Cammino molto bello, ma difficile, difficile “di testa”. Un mucchio di domande, quasi nessuna risposta.
Nei cammini spagnoli ho sempre trovato il “cammino”, dovevo solo entrare dentro, qui ho dovuto costruirmelo. Mi rendo conto che non è chiaro, ma non mi riesce di scriverlo meglio, forse perché non è chiaro neanche a me.
Boschi e ginestre.
Salite e discese.
Solitudine finché basta.
Posti speciali (che alcune volte hanno avuto su di me un effetto a cui non ero preparata).
Accoglienza quasi ovunque ottima. Soprattutto i rifugi definiti “istituzionali”, anche quelli dove non c’era nessuno, dove recuperavo la chiave da una scatoletta, mi hanno dato la sensazione che mi “accogliessero” davvero.

Mi è venuta in mente una frase che ho letto qui tempo fa, non ho voglia di andare a cercarla ma penso sia di Edo (se non è così chiedo scusa all’autore). Se ricordo bene il senso era più o meno: il cammino Francese è come le scuole elementari, non si può partire dall’università senza aver fatto le elementari.
Non so se questo sono le medie, non so neanche se ero davvero pronta per farlo (ma sono contenta di averlo fatto!), ma non lo consiglierei come primo cammino, soprattutto da soli (ciononostante, penso sia bello farlo da soli).
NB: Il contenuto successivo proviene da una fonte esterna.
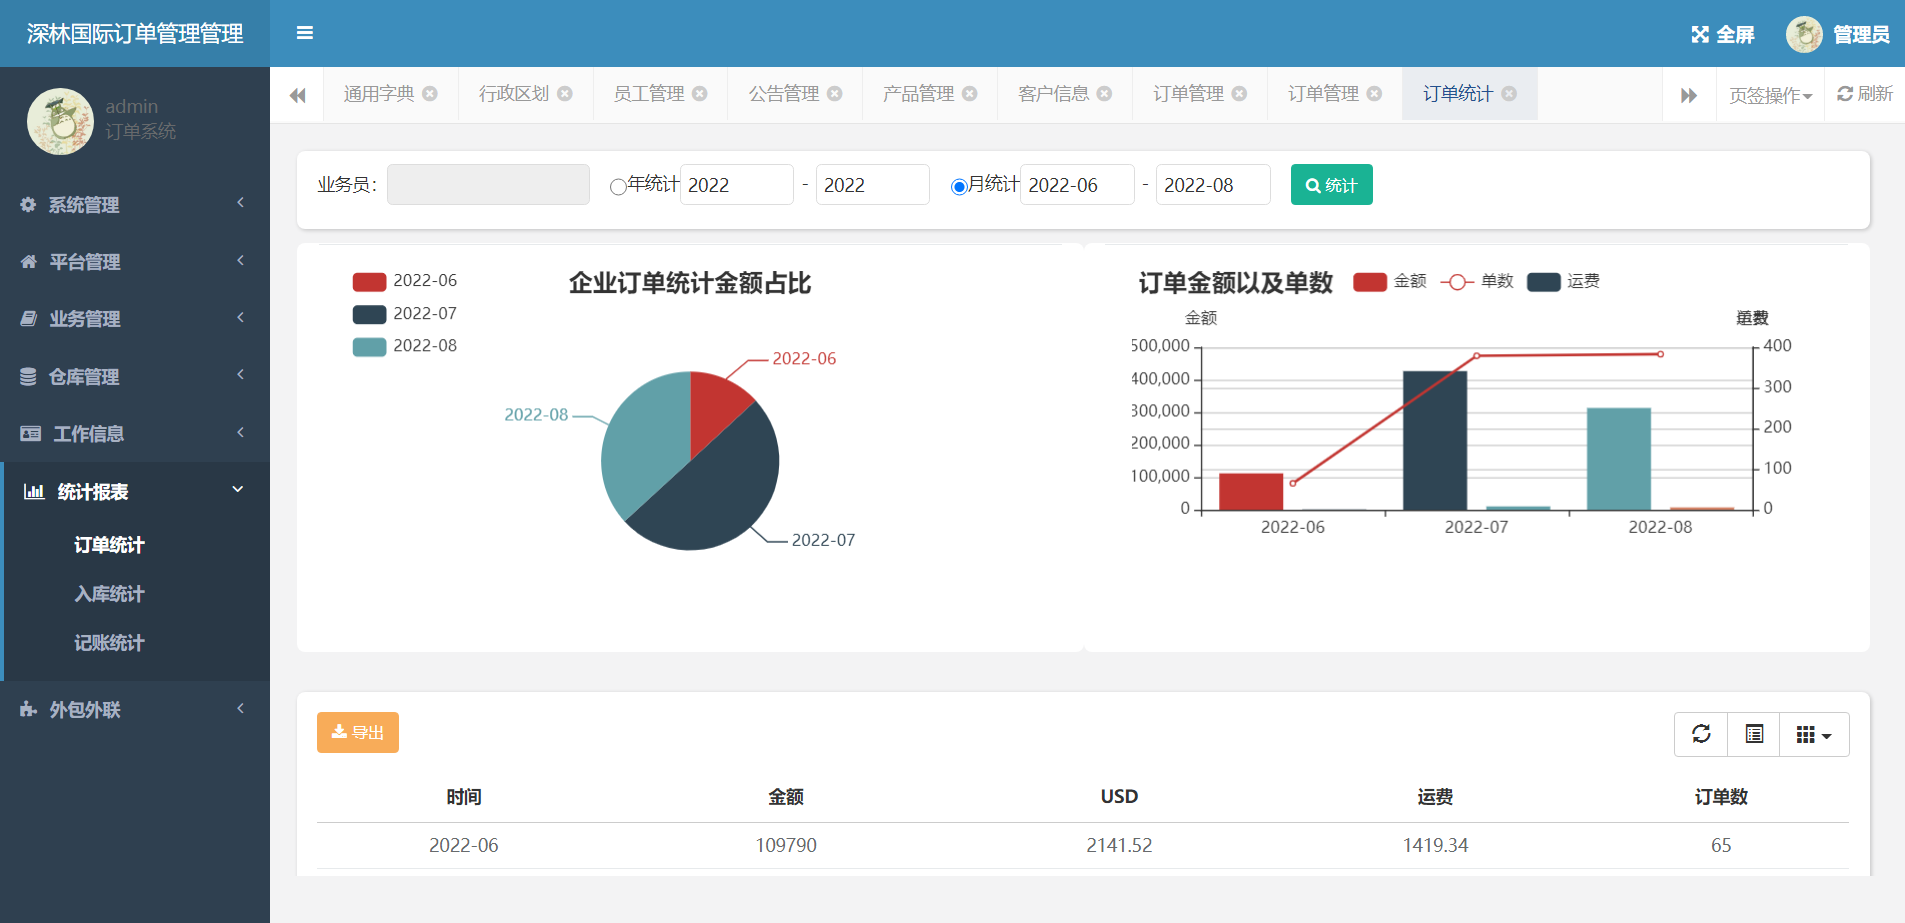Toggle the sidebar with the hamburger menu icon
Viewport: 1905px width, 923px height.
(305, 33)
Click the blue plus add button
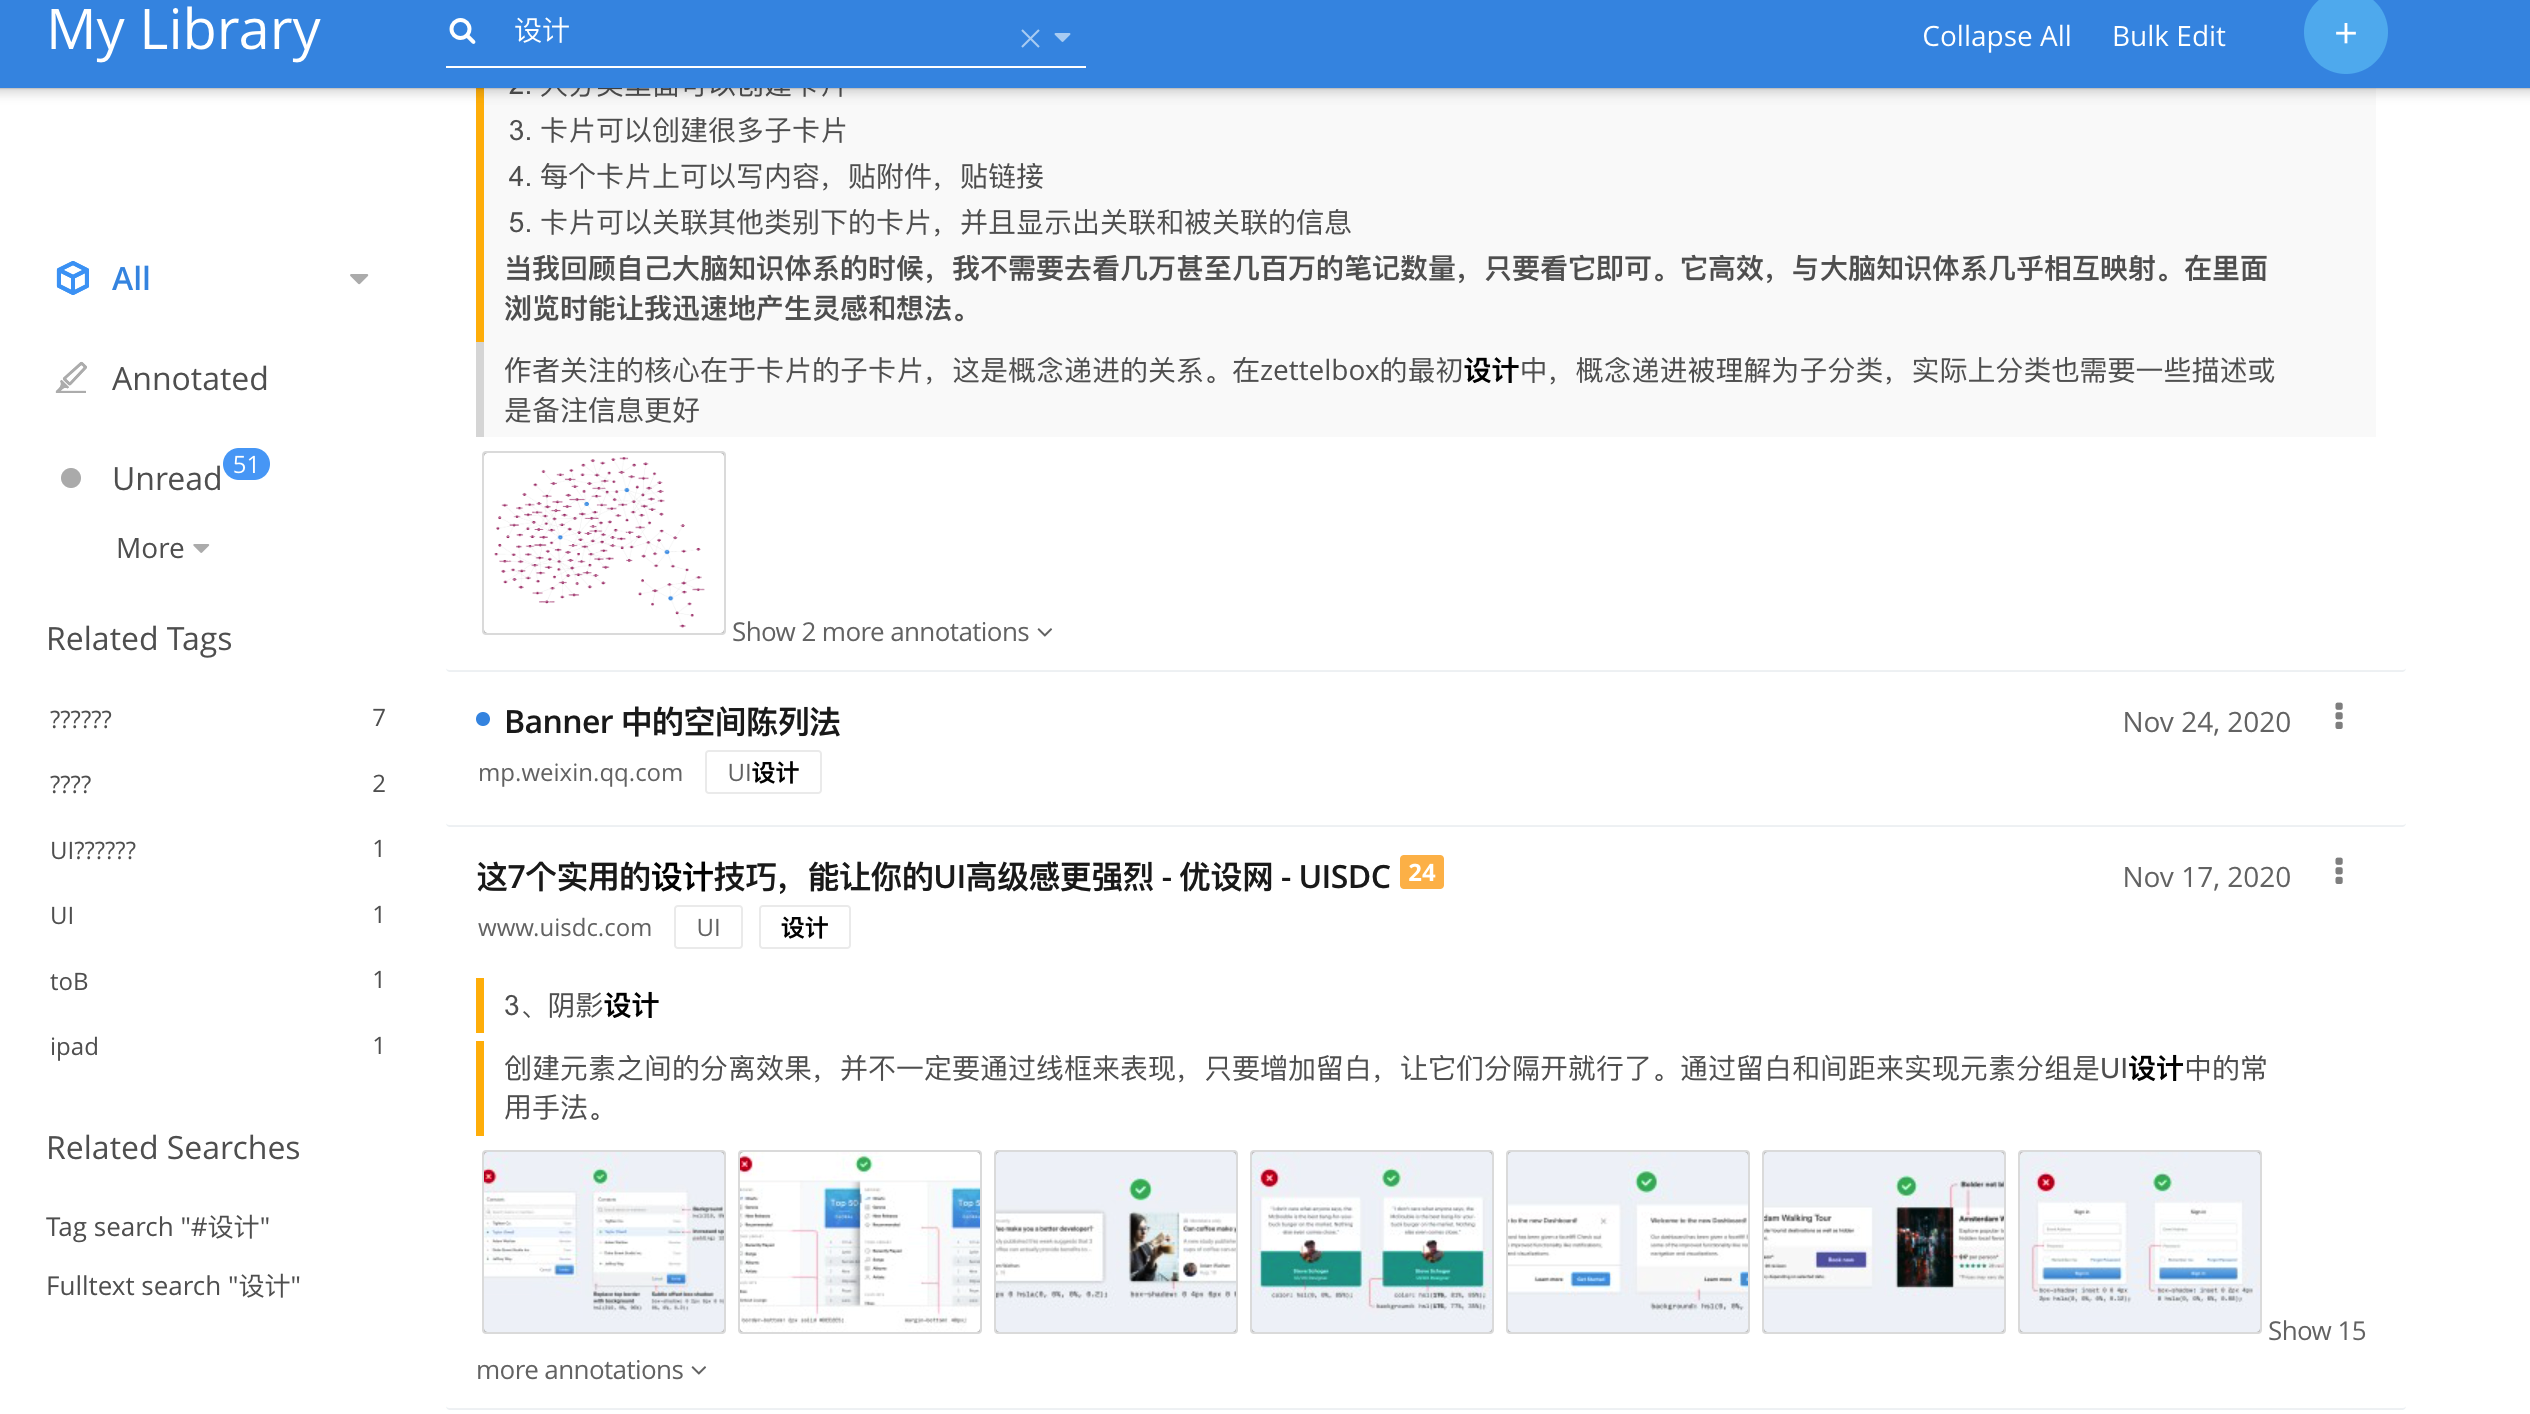The width and height of the screenshot is (2530, 1414). click(2345, 35)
Grazie a tutti, come sempre.

@Ermetismo: magari un cammino invernale. Chissà, sognare si può…
(accidenti, come si fa a mettere l’intonazione alle parole? Il “magari” qui sopra non è un “potrebbe esserci”, ma un “come mi piacerebbe”. Perché non scrivo direttamente “come mi piacerebbe”? Boh, perché a voce ho detto “magari”. Ok, la smetto :-) )
 
Sei unica Liam ... la foto della chiesa di San Giacomo la trovi comunque in quelle del ritrovo ad Assisi dell'ultimo fine settimana.

A San Giacomo noi abbiamo suonato e la porta si è aperta, a volte veramente mi stupisci :-)
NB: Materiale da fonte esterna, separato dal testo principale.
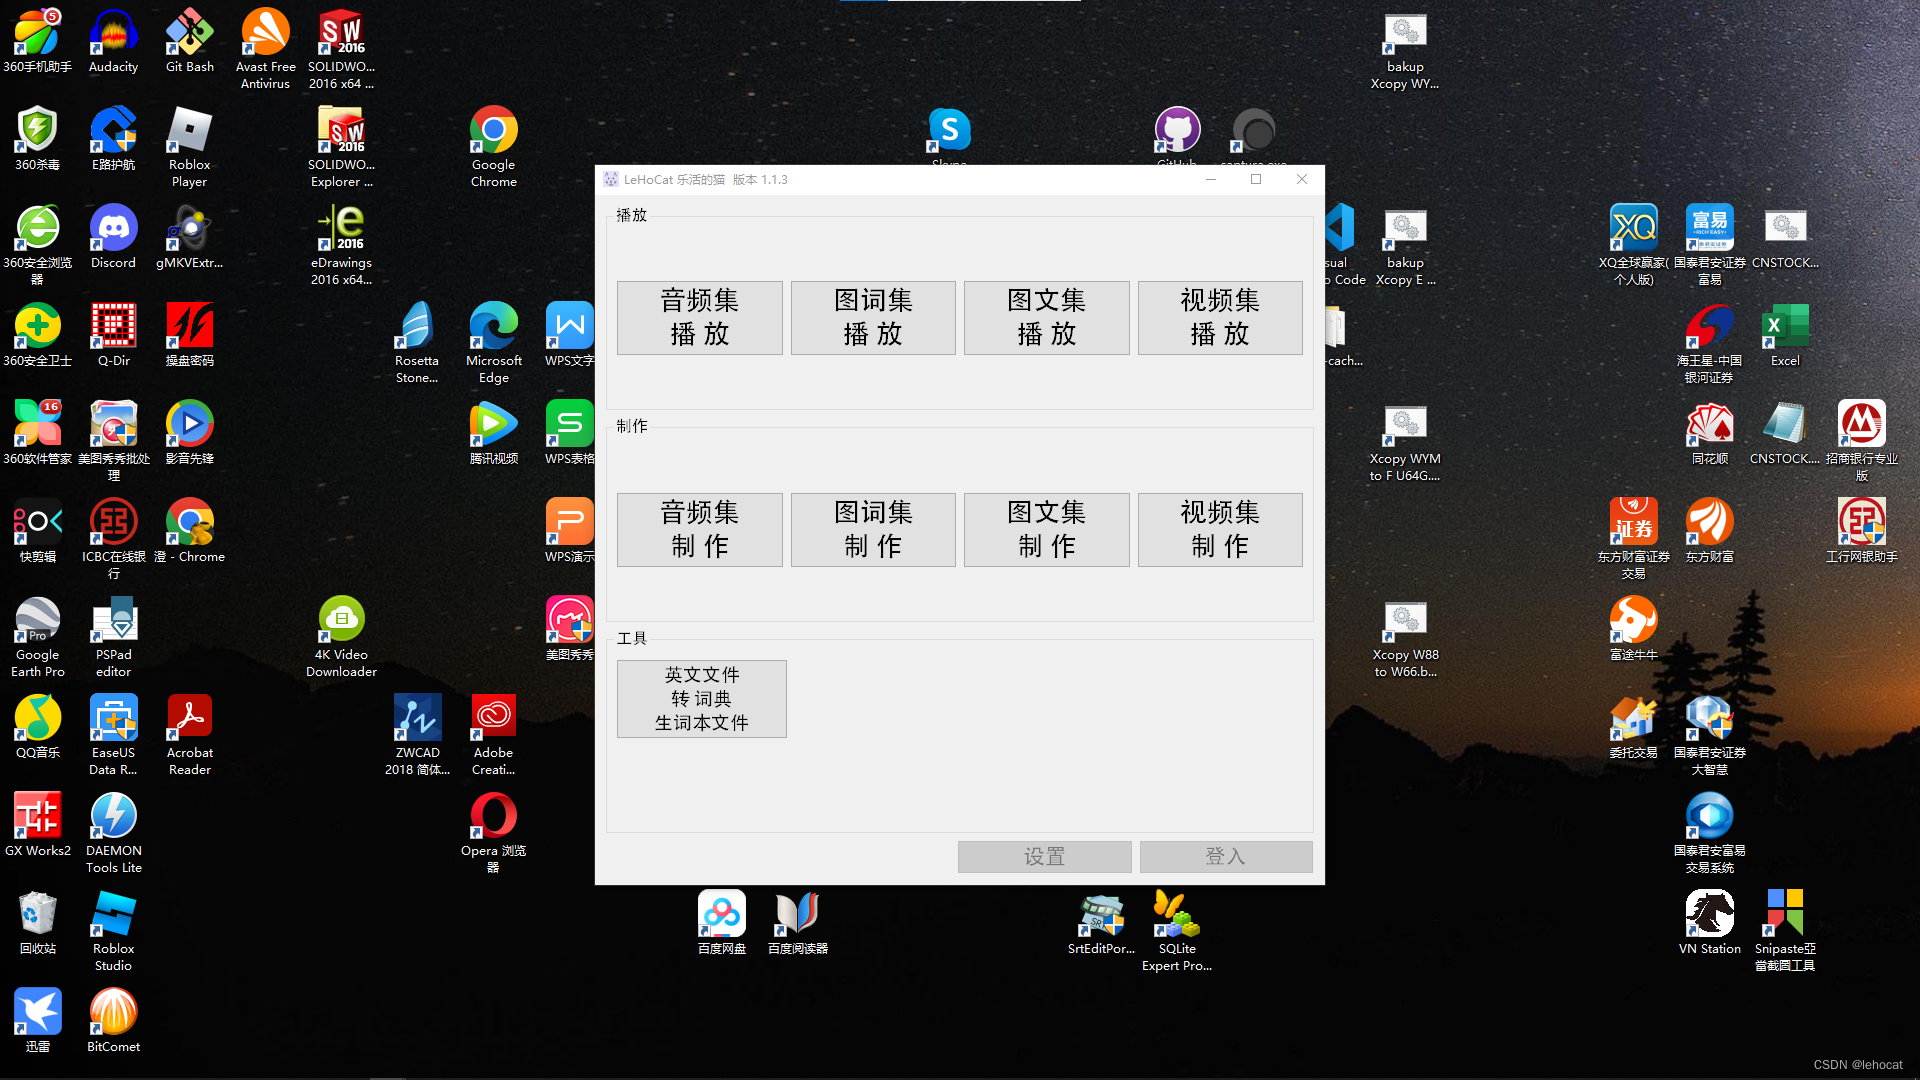Open the 图词集 播放 playback
1920x1080 pixels.
point(872,317)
La frase che hai citato non è mia è di immacolata e la trovi in questo del post 5/2/2008

Ecco a cosa servono anche gli admin : a fotografare le chiese che vengono "saltate" e a ricercare vecchi post ...
ok ok mi richiamo da solo :-)

Grazie Lia

Edo
 
Le ho viste le foto, le ho viste...
Ma... avete suonato e la porta si è aperta? E siete entrati così? :-o :-o

Vabbè... mi serva di lezione per la prossima volta. :-x
Ma dove? Sono arrivata a mezzo secolo abbondante ormai non cambio mica più... basta non prendersi troppo sul serio

Però, (solo per fare un po' di concorrenza a Julo, il ricercatore ufficiale :-) ) avrei trovato questo, l'università non c'era, vero, però... :roll:
A parte gli scherzi era quello che mi ricordavo, l'altro non lo avevo mai letto, troppo giovane di forum.
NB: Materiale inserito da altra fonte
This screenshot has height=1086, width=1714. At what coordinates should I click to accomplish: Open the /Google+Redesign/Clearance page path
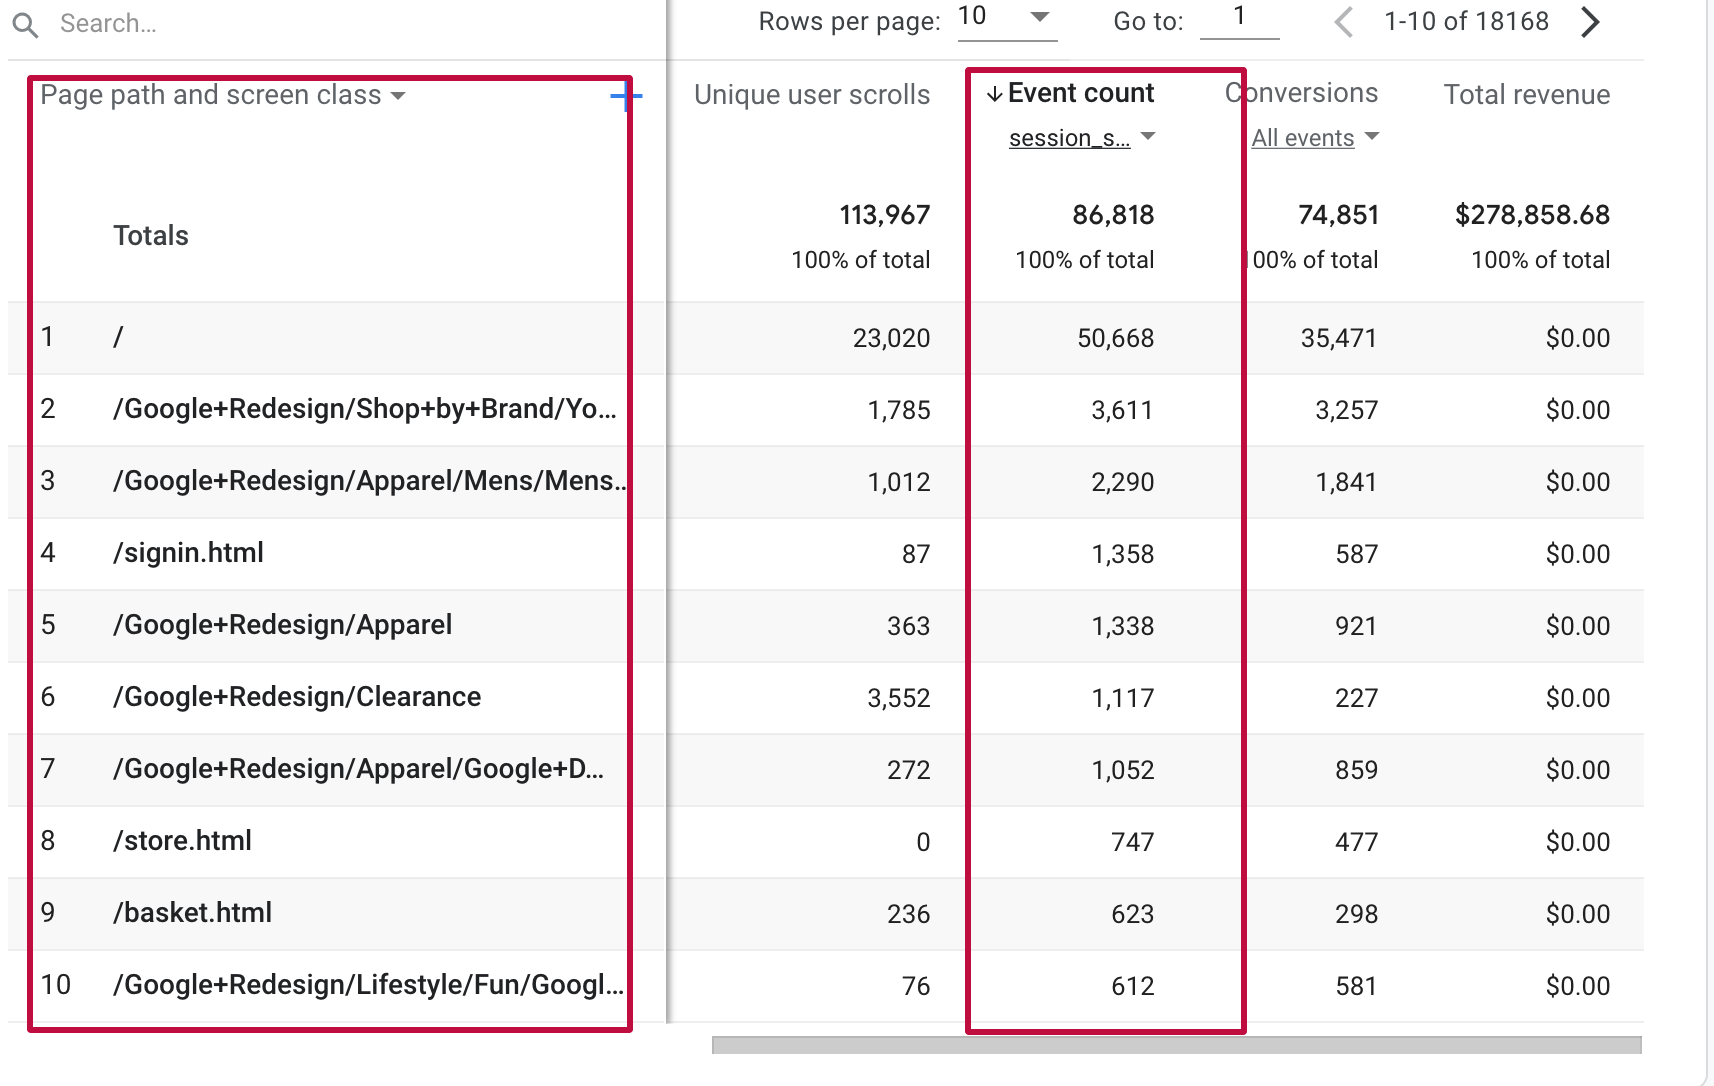tap(297, 696)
Scappo veloce che è meglio... :ciao: :ciao:
 
Rubon:
Quindi dichiaro ufficialmente chiuse le iscrizioni di nuovi ospiti!!

:'-)

verrà anche il mio turno. :fiesta:

Liam:
bastava un semplice"Sì, se posso" :-)
Ermanno
 
Per noi è stato più facile, Lia,perchè giocavamo in casa. A farci da anfitrione avevamo FraVic che è nato e cresciuto ad Assisi: ha suonato il campanello della chiesa di San Giacomo con la stessa naturalezza con la quale io suono il campanello di casa mia quando scordo le chiavi.
Se la cosa ti può consolare, io di fronte a quel campanello avrei fatto come te. :si:

Grazie per aver condiviso il tuo Cammino con noi.

Fly
 
Lia, non preoccuparti, non sei la sola. Di fronte a quel campanello io non solo non avrei suonato ma mi sarei inventata un sacco di giustificazioni e sarei stata capace di autoconvincermi di aver fatto la cosa giusta.
Sei stata grande sia per il cammino sia per il racconto. Ti abbraccio. Vittoria
 
Beh...non so come dirlo, allora...
Tre anni fa giunti ad Assisi sul cammino di Angela Seracchioli...io e altri quattro pellegrini abbiamo suonato a quel campanello e...si è aperto, così semplicemente. Le suore ci hanno accolto e lasciato visitare la chiesa con tutta tranquillità. Non solo...ci hanno pure messo il "sello" sulla credenziale. Emozione veramente unica.